After two weeks of watching and waiting as Cyclone Nathan carved an erratic path back and forth across the Coral Sea, it finally passed over the FNQ coast on Friday/Saturday between Cape Flattery and Cape Melville. This more northerly crossing meant that the museums in Cooktown were spared the worst of the severe winds, and the museum at Coen did not experience adverse weather.  A number of these organisations are housed in heritage buildings. During cyclone season, we always reflect on the vulnerability of these buildings to heavy rain and cyclonic weather, particularly if they have sustained damage from previous weather events.

As usual, MDOs worked with groups in the immediate vicinity pre and post cyclone to discuss their preparations and contingencies, and to offer advice and support. We are pleased to advise that none of the organisations sustained significant damage or impact. Staff and volunteers at James Cook Museum, Nature’s Powerhouse, Cooktown History Centre and Cape York Heritage House all did a fantastic job during the lead up phase to ensure that collections, data and buildings were as prepared and protected as they could be.

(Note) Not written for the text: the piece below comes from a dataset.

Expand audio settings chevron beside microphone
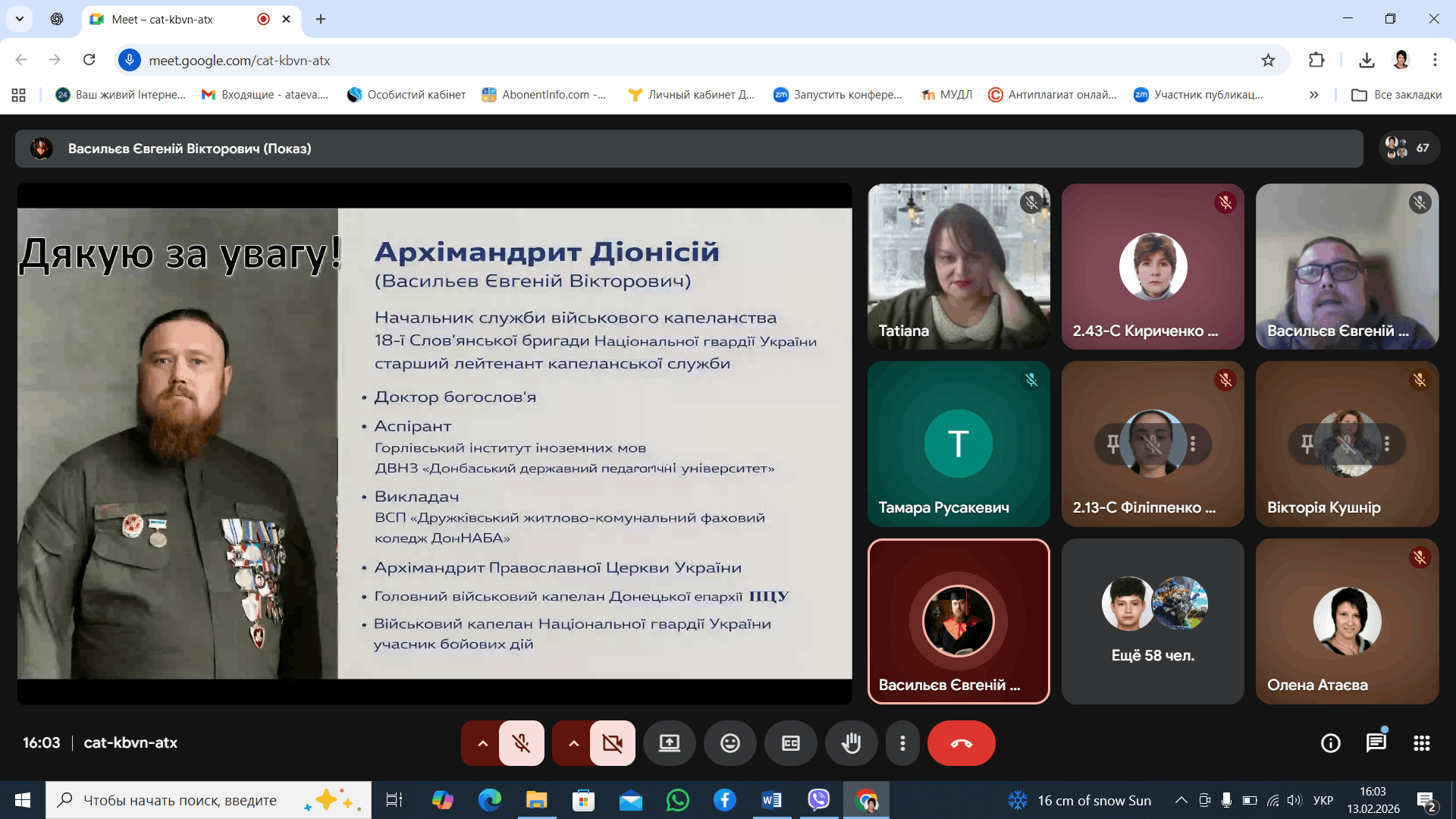The height and width of the screenshot is (819, 1456). coord(482,743)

Cyclone preparation and clean up can be an exhausting process – at work and at home. And it always disrupts work on other projects.   For Cooktown History Centre, Cyclone Nathan meant putting on hold their research and preparations for the new exhibition they plan to open for Anzac Day.  Spare a thought for these groups now as they clean up, reopen and get back to the business (and pleasure) of running museums.